The rest of what she said was mostly drowned out by Thor suddenly remembering the presence of the camera. The smile returned to his face, like a light switch be flicked back on, and he waved enthusiastically. “I also wish to send fond regards to the Lady Jane, and to her dear friend the Lady Darcy!” he yelled, apparently forgetting his earlier lesson on how he really didn’t need to do that. “I shall return home shortly, and tell you of my many adventures!”
“Hi, Thor,” Darcy said to the TV screen, and buried her face in her knees. “You seem to be having an excellent time. I am so glad to hear you’ll be coming home soon.”
*
Thor’s impromptu interview didn’t turn out to be quite the unmitigated disaster Darcy thought it would be. Sure, a few right wing pundits started to foam at the mouth because he’d called himself a god, but people in general - well, they liked Thor. The general consensus seemed to be that he was possibly crazier than a sack of mad badgers, but a significantly more harmless kind of crazy than his brother had been, and probably a really fun guy to sit down and have a beer with. People trusted Captain America, but they wanted to party with Thor. Which, considering that was basically how Tony continued to score high in most public popularity polls, Darcy wasn’t too worried about.
As such, when Darcy walked into the living room two days later to find Thor snoring loudly on the couch, she was in a much more beneficent mood. She even smiled at him when he snorted and startled awake.
“I have thus far enjoyed relating to the public,” he mumbled. “I think that I would like to dance among the stars next.”

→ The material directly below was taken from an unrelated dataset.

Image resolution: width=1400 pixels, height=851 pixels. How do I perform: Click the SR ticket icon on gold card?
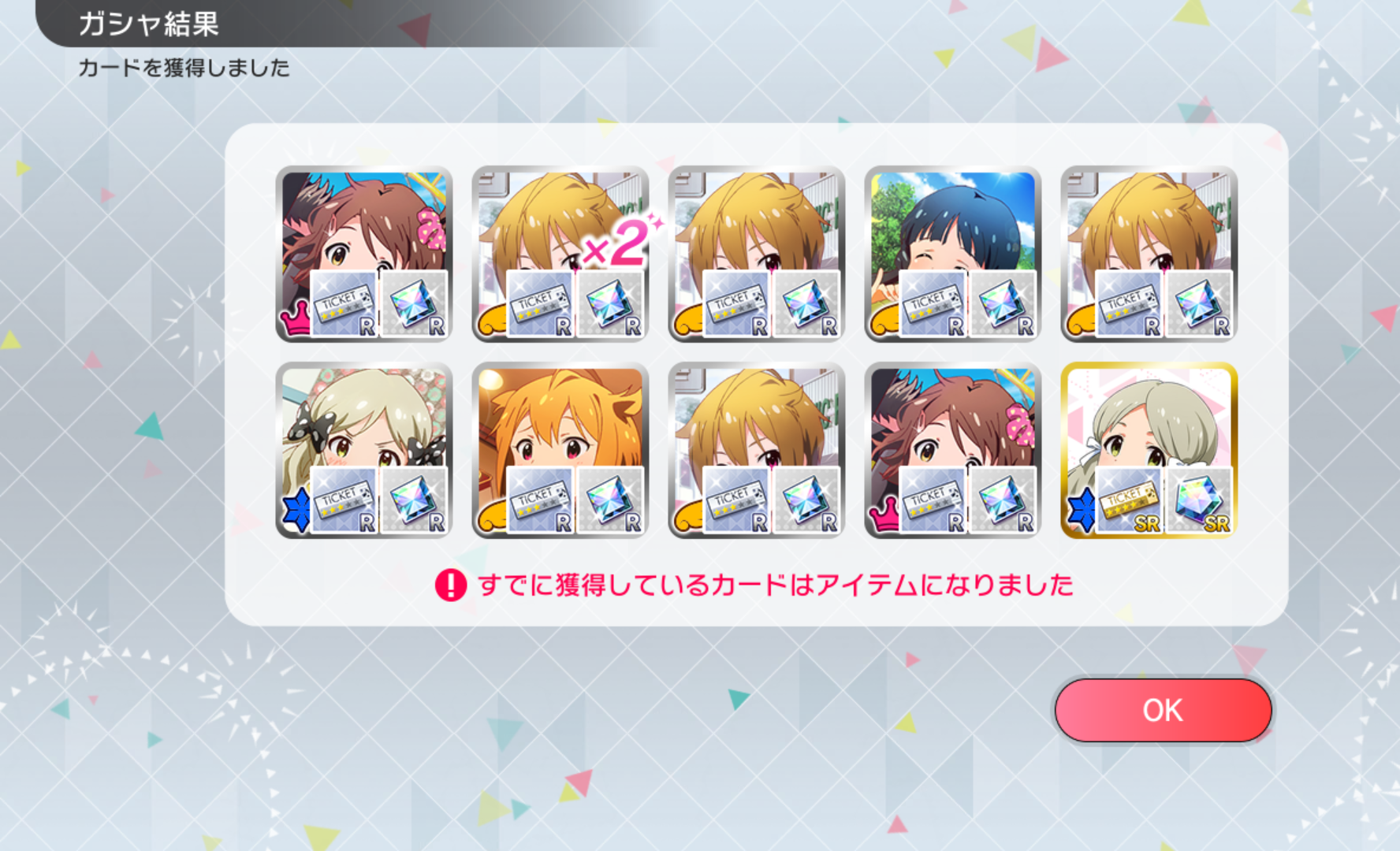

Darcy could feel her eyebrows creep toward her hairline.
“You know what, big guy? I’ll see what I can do.”
Thor gave a contented murmur and fell back asleep.
*
“So, wait,” Darcy said, and used her toes to poke Bruce in the stomach. “You never guessed that I was coming on to you? I mean, I’m a lot of things, but you might’ve noticed that subtle isn’t exactly one of them.”

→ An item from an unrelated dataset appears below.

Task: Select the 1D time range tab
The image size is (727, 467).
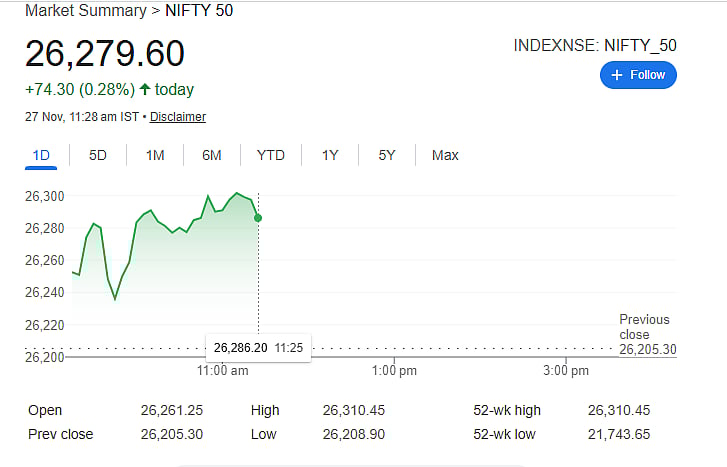Action: click(x=41, y=155)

“I don’t know,” Bruce said, the corner of his mouth twitching. “That thing with Fury and the iPod speakers was pretty sneaky.”
Their planned dinner date had turned into a night in Bruce’s suite with dinner ordered from Stark Tower’s kitchens, because Darcy didn’t really care if she was wined and dined in style, and because Bruce was still a little anxious about maybe accidentally breaking portions of the city again. Bruce had gone through the effort of lighting a candle (and yeah, it was stuck lopsidedly to the bottom of the Culver University mug Darcy had used the first time she had slept at his place, but it was the thought that counted), and Darcy was content with any dining scenario that allowed her to sprawl comfortably across the couch and prop her feet up on Bruce’s lap instead of sitting stiffly across the table from him.

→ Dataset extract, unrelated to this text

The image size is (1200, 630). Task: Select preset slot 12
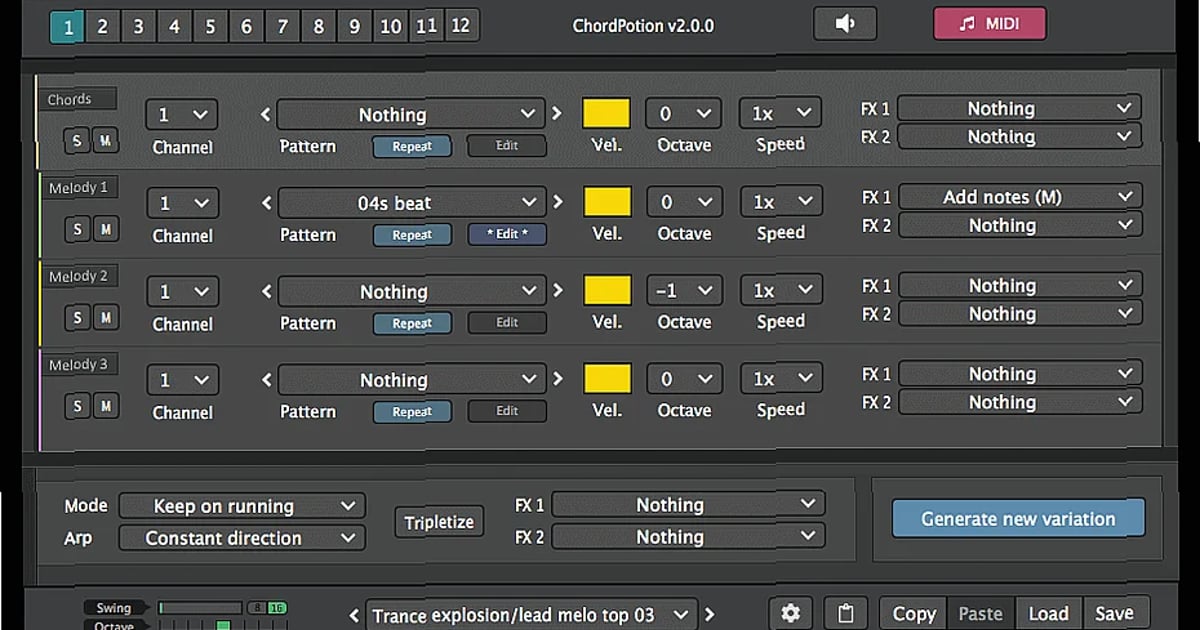(x=461, y=26)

She also thought that her chances of getting some tonight were significantly higher if he didn’t have a long cab ride between the restaurant and home to over think things. Darcy had gotten a few too many polite pecks on the mouth over the past few days, and even if some of that was Bruce being conscientious of the fact that she was freaking out over Thor’s little outing, it was enough to make her wary of what was going on in that big brain of his.
“Sneaky, but not subtle,” Darcy pointed out. “You should stop avoiding the question. Avoidance gives me hives.”
She got another little smile out of him, and he skimmed his thumb over the arch of her foot, which was nice. “It’s possible I realized. Eventually.”
“And you just let me twist on the line?” Darcy asked dryly, and prodded him again. “Harsh, Doc.”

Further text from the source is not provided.